(Text excerpt Opens)

Inhibitory effect of orally administered donepezil hydrochloride (E2020), a novel treatment for Alzheimer's disease, on cholinesterase activity in rats

Abstract

Donepezil hydrochloride ((±)-2-[(1-benzylpiperidin-4-yl)methyl]-5,6-dimethoxy-indan-1-one monohydrochloride: E2020: donepezil) is a potent and selective acetylcholinesterase inhibitor developed for the treatment of Alzheimer's disease. The present experiments were designed to compare the inhibitory effects of orally administered donepezil and other cholinesterase inhibitors, tacrine (9-amino-1,2,3,4-tetrahydroacridine hydrochloride), ( S)- N-ethyl-3-[(1-dimethyl-amino)ethyl]- N-methyl-phenylcarbamate hydrogentartrate (ENA-713, rivastigmine) and 3-[1-(phenylmethyl)-4-piperidinyl]-1-(2,3,4,5-tetrahydro-1 H-1-benzazepin-8-yl)-1-propanone fumarate (TAK-147), on the cholinesterase activity in the brain and plasma of rats. Moreover, in order to validate the cholinesterase inhibition data, we measured the brain and plasma concentrations of these drugs. Oral administration of donepezil, tacrine, ENA-713 or TAK-147, caused a dose-dependent inhibition of brain and plasma cholinesterase activities. The ID 50 values of these compounds for brain cholinesterase activity were 6.3, 40.5, 7.2 and 26.8 μmol/kg, respectively. On the other hand, the ID 50 values for plasma cholinesterase activity were 89.0, >170, 9.7 and 51.2 μmol/kg, respectively. Thus, the ratios of the ID 50 (plasma/brain) were 14.1, >4.2, 1.3 and 1.9, respectively. Brain and plasma concentrations of donepezil, tacrine and TAK-147 increased dose-dependently. The ratios of the concentrations (brain/plasma) of these compounds were 6.1–8.4 for donepezil, 14.5–54.6 for tacrine and 7.0–20.6 for TAK-147. The values of 50% inhibitory concentration of these drugs in the brain were 0.42, 3.5 and 1.1 nmol/g, respectively. In contrast, the brain and plasma concentrations of ENA-713 at all doses, except the two highest doses, were below the quantification limit. These results suggest that orally administered donepezil satisfactorily penetrates into the brain and inhibits cholinesterase there, and that donepezil is a potent and selective inhibitor of brain cholinesterase in comparison with plasma cholinesterase in vivo.

(Text excerpt Closes)
(Data extract Opens)

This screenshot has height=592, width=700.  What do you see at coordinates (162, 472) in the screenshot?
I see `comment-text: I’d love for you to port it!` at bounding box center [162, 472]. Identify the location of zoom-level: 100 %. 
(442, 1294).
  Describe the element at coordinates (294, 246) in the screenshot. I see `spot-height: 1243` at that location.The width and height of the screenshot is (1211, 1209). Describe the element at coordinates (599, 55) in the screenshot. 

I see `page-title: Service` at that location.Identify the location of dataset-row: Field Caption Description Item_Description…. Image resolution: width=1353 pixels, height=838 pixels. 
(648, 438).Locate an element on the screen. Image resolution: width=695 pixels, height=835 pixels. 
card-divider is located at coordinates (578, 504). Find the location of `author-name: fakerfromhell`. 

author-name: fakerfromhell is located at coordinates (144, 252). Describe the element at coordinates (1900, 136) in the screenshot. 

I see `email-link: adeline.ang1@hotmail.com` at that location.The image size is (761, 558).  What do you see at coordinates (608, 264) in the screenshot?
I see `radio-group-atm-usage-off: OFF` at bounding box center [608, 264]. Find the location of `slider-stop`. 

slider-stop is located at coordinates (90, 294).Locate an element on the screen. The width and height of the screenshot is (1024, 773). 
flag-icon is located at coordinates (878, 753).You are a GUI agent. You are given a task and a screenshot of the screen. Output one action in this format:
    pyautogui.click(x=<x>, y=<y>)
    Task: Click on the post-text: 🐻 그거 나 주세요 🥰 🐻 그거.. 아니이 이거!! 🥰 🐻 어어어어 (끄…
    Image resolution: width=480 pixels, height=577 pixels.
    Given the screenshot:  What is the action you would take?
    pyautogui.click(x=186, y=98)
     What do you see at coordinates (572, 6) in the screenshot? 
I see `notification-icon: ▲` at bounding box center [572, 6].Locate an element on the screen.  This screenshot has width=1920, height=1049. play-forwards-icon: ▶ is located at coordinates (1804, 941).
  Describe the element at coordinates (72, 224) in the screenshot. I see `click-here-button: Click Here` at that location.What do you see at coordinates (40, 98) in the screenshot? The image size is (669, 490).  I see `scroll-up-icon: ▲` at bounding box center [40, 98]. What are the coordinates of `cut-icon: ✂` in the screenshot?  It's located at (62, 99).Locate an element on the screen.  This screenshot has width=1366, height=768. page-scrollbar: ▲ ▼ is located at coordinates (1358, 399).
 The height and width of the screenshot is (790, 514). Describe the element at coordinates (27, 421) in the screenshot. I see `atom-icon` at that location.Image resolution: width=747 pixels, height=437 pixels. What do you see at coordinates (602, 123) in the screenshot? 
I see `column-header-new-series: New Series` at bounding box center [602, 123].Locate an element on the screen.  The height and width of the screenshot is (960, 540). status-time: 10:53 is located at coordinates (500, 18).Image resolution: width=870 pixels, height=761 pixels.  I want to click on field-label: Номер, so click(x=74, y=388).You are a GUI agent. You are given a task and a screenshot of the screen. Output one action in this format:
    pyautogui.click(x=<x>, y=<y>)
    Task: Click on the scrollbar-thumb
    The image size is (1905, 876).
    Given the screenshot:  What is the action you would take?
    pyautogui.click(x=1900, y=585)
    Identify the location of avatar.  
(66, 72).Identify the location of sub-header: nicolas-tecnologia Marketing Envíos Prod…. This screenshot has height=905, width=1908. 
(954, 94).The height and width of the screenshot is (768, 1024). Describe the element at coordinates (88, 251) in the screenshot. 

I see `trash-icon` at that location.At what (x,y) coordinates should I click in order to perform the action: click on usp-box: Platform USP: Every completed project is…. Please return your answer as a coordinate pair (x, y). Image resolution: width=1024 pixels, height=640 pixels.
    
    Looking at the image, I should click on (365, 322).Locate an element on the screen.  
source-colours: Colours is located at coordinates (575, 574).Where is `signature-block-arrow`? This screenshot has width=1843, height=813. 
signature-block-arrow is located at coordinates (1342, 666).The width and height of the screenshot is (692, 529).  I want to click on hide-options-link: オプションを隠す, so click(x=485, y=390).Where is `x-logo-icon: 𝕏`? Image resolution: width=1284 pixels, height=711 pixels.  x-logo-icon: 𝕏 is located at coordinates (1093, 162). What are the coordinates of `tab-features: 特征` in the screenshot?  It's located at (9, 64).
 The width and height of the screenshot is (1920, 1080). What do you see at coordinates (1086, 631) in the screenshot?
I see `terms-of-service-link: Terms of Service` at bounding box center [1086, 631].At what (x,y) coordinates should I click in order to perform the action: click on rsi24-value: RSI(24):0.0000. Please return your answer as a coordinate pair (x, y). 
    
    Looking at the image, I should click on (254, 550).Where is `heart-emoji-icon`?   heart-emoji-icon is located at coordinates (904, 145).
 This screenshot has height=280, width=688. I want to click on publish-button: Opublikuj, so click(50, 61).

(Data extract Closes)

*List of tasks*.
a – In the donepezil abstract, why did the researchers measure the brain and plasma concentrations of the drugs?
b – List every drug whose effect on cholinesterase activity in rats is compared in the donepezil abstract, using the names or codes the abstract gives.

*Results in order*.
a – They measured these concentrations to validate the cholinesterase inhibition data.

b –
- Donepezil hydrochloride (E2020)
- Tacrine
- ENA-713 (rivastigmine)
- TAK-147